Somfit D has commercial risk despite regulatory clearance. Manufacturing must scale reliably, the United States sales organisation must secure provider adoption and utilisation must generate recurring software and consumable revenue. A product can be technologically differentiated without achieving rapid market penetration, especially in a competitive and reimbursement-sensitive healthcare market.

Working capital is another consideration. Compumedics reported available liquidity headroom of approximately A$10 million to A$11 million in April following MEG cash receipts and expanded facilities. The audited result needs to confirm that inventory, receivables and product-launch expenditure remain manageable as the company grows.

The resignation of Non-Executive Director Christopher Barys, effective 30 June 2026, is not necessarily a negative operating signal, but it adds a governance development to monitor. Barys had experience in United States medical technology, commercial strategy and capital markets. Board composition and commercial oversight will matter as Compumedics attempts to scale its United States operations.

The core investment question is therefore not whether Compumedics owns valuable technology. The stronger question is whether the company can transform that technology into predictable revenue, widening margins and positive cash flow.

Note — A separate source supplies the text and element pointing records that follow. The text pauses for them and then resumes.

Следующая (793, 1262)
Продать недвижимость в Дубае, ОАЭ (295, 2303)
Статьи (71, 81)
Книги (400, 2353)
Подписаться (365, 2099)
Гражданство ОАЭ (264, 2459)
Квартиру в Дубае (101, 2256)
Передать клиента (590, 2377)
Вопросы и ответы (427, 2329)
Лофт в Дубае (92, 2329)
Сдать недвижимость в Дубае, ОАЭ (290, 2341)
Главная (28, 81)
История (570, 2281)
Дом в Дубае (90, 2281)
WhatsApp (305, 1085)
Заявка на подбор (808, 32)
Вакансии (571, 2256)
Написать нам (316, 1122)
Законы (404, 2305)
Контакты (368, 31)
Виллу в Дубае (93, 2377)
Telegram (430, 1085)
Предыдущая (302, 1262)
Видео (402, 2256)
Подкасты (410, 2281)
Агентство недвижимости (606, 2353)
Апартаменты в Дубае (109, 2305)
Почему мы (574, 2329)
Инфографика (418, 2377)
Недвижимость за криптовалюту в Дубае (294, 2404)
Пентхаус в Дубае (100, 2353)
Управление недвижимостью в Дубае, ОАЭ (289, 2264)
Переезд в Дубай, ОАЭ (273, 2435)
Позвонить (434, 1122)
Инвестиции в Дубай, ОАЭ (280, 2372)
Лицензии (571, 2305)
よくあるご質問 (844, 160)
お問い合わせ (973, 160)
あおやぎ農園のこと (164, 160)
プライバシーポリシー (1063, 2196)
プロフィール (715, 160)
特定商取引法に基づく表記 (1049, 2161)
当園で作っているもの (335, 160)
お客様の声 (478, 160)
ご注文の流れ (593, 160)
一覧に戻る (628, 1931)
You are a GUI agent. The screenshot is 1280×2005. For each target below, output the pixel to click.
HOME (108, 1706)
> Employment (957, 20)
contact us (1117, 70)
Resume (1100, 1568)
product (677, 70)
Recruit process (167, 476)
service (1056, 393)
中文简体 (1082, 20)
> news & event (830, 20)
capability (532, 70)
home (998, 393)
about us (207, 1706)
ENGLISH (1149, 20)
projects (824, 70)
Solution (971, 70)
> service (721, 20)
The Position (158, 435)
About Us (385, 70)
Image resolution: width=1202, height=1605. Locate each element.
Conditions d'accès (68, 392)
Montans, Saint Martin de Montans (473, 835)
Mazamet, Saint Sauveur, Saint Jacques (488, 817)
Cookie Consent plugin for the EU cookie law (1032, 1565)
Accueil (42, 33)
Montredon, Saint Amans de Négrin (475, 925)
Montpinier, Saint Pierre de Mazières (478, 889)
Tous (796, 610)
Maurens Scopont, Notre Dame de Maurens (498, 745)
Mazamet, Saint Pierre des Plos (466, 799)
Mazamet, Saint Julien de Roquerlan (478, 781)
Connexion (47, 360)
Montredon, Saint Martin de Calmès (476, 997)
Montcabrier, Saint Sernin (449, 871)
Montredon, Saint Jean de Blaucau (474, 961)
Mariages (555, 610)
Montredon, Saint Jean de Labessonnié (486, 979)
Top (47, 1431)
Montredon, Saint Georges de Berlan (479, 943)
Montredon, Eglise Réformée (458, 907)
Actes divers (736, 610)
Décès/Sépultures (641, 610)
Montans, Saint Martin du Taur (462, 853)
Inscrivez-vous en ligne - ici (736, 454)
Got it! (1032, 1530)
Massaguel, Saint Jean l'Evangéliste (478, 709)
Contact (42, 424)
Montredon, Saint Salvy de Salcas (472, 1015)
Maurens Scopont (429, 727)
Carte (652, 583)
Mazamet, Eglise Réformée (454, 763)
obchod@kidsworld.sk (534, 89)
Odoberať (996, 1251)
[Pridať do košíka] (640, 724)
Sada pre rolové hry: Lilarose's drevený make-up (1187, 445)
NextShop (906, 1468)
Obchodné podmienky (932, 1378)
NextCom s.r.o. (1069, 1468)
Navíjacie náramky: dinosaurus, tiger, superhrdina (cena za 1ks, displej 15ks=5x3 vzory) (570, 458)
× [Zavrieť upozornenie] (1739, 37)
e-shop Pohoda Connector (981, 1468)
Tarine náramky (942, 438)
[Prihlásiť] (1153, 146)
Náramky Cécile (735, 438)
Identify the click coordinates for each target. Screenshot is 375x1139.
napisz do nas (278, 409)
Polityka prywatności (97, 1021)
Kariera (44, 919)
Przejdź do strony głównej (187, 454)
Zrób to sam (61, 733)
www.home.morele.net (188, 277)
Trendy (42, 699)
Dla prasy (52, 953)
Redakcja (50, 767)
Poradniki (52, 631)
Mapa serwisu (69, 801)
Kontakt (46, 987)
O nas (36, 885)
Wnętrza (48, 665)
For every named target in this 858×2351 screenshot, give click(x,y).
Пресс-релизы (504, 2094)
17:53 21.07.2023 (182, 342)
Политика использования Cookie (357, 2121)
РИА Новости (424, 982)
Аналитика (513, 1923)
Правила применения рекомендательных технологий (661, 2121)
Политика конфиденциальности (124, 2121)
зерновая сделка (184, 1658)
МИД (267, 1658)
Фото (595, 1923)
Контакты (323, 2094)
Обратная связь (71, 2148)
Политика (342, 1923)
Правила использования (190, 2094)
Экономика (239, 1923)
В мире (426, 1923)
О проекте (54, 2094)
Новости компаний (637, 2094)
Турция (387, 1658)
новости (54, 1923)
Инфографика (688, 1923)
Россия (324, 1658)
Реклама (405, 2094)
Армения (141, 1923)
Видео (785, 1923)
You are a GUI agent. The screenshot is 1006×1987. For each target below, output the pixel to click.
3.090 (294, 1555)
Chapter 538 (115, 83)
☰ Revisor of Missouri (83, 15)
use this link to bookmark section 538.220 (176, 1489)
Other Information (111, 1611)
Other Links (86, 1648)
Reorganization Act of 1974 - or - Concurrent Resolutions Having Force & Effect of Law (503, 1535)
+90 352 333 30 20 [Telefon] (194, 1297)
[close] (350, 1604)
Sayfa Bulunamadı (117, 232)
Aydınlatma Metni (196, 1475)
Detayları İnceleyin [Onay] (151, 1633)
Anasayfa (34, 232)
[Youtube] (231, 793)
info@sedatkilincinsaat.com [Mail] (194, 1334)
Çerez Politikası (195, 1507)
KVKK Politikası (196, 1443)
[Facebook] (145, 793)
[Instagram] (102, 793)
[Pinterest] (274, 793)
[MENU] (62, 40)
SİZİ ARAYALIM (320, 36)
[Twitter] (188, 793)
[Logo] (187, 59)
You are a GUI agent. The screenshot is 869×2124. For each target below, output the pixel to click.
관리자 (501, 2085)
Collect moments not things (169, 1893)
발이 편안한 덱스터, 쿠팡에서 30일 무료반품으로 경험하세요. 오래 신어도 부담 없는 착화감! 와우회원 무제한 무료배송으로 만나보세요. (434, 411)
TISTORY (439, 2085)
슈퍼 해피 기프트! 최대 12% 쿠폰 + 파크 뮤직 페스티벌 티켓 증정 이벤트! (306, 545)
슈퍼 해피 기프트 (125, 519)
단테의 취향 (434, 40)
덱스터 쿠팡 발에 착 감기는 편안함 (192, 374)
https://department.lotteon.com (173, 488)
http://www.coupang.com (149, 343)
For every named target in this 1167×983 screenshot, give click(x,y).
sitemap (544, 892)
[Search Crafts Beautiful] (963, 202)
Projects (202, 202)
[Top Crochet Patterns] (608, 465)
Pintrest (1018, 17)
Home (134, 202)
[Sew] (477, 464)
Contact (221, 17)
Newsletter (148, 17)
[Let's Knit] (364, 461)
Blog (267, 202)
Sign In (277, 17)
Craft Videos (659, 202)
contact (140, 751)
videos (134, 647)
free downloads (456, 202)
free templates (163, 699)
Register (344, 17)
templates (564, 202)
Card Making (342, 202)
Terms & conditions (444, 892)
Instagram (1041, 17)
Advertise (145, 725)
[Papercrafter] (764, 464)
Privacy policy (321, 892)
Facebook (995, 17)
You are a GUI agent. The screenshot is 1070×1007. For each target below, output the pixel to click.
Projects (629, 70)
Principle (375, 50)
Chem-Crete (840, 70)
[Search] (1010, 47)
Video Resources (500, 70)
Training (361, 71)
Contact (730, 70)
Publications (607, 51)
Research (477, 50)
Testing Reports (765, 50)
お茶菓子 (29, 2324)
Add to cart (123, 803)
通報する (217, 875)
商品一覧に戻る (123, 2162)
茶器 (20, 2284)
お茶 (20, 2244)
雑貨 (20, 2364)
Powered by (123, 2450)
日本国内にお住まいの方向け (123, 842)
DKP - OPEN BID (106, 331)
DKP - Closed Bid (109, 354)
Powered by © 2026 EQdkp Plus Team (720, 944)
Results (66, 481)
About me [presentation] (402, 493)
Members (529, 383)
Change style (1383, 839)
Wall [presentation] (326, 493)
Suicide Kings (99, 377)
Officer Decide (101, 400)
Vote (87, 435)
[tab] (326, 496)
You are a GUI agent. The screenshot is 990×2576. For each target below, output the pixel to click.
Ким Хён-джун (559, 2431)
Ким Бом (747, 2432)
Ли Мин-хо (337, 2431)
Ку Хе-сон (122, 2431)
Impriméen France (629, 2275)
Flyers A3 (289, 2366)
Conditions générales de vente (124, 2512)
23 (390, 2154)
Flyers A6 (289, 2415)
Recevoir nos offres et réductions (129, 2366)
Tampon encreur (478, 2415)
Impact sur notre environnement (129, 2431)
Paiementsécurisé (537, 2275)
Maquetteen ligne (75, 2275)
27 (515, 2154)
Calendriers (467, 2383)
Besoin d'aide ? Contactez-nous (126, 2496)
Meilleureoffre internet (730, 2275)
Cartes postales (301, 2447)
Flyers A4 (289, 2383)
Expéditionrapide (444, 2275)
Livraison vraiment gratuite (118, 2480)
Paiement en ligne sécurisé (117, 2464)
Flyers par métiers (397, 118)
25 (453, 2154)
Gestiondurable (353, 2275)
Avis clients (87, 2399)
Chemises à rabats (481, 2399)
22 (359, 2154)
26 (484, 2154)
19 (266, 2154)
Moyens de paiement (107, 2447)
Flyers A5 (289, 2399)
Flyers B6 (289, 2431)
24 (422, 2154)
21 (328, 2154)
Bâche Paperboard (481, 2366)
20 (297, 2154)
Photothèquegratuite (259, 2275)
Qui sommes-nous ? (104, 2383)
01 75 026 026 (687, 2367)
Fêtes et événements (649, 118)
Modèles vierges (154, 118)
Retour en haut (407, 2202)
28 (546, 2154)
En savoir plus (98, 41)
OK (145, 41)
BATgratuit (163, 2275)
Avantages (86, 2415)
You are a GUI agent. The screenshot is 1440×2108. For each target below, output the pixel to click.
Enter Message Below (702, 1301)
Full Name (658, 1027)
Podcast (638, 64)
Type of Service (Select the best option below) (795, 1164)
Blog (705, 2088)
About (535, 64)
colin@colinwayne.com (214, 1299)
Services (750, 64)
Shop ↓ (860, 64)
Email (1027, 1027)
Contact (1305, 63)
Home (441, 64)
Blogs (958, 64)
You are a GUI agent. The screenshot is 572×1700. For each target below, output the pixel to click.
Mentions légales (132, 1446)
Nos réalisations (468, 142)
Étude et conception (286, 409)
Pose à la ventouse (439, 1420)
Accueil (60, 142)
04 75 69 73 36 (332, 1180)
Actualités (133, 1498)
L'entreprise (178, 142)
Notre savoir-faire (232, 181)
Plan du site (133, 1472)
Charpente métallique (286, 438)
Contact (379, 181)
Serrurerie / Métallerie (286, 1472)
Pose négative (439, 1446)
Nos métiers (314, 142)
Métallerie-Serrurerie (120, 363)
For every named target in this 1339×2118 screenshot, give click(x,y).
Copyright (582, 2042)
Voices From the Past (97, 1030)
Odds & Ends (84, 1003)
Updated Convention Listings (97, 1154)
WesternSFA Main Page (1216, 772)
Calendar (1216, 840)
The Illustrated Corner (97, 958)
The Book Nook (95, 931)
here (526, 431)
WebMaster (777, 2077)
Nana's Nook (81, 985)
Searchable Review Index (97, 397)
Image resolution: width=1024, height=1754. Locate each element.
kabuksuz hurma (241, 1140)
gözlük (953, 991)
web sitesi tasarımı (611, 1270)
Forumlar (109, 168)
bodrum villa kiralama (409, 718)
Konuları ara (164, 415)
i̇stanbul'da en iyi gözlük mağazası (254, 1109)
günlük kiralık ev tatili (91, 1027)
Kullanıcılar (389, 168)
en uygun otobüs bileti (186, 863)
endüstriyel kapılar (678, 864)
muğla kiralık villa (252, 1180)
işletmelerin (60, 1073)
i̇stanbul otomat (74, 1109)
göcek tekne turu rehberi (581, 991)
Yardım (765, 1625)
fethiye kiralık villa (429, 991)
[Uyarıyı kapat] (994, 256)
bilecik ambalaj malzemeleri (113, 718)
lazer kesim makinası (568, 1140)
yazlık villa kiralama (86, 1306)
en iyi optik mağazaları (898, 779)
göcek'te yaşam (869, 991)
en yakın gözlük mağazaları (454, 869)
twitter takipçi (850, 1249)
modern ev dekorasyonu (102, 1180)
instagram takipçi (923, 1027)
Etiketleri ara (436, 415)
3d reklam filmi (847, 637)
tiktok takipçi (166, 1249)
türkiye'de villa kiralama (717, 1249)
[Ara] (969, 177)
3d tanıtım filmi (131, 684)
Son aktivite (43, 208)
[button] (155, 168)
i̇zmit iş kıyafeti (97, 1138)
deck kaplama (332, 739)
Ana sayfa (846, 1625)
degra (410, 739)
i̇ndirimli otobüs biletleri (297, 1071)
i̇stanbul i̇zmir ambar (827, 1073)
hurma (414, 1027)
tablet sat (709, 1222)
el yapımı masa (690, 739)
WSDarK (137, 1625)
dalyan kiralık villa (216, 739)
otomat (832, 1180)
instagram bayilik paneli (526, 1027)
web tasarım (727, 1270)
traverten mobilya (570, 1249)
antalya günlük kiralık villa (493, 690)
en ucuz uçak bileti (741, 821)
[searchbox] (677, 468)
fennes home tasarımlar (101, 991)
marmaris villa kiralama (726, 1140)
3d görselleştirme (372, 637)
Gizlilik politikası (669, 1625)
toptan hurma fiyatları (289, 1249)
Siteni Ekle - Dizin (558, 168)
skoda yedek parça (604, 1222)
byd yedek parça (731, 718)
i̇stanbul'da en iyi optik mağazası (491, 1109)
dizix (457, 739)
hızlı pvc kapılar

FY27 may provide the clearest answer yet.

Key takeaways for investors assessing the Compumedics (ASX: CMP) share price after the FY26 update

  • Compumedics (ASX: CMP) delivered record preliminary FY26 revenue of approximately A$60.3 million, representing growth of about 18%, but the result remained below revised guidance of A$62 million to A$65 million.
  • Somfit and Nexus 360 recurring revenue increased approximately 70%, strengthening the argument that the company’s revenue mix is becoming more scalable and predictable.
  • FY26 orders of approximately A$62.7 million produced an estimated book-to-bill ratio of about 1.04 times, although order intake was slightly below the A$63.4 million achieved in FY25.
  • The next major catalysts are the audited full-year result, MEG revenue conversion, Somfit D’s United States commercial release and evidence that EBITDA is growing faster than revenue.
  • At around A$0.275, Compumedics was valued at approximately A$55 million, or roughly 0.9 times preliminary FY26 revenue, but execution risk explains part of the apparent discount.
  • The primary risks are further timing delays, weak cash conversion, slower Somfit D adoption, MEG project volatility and reduced confidence following repeated guidance revisions.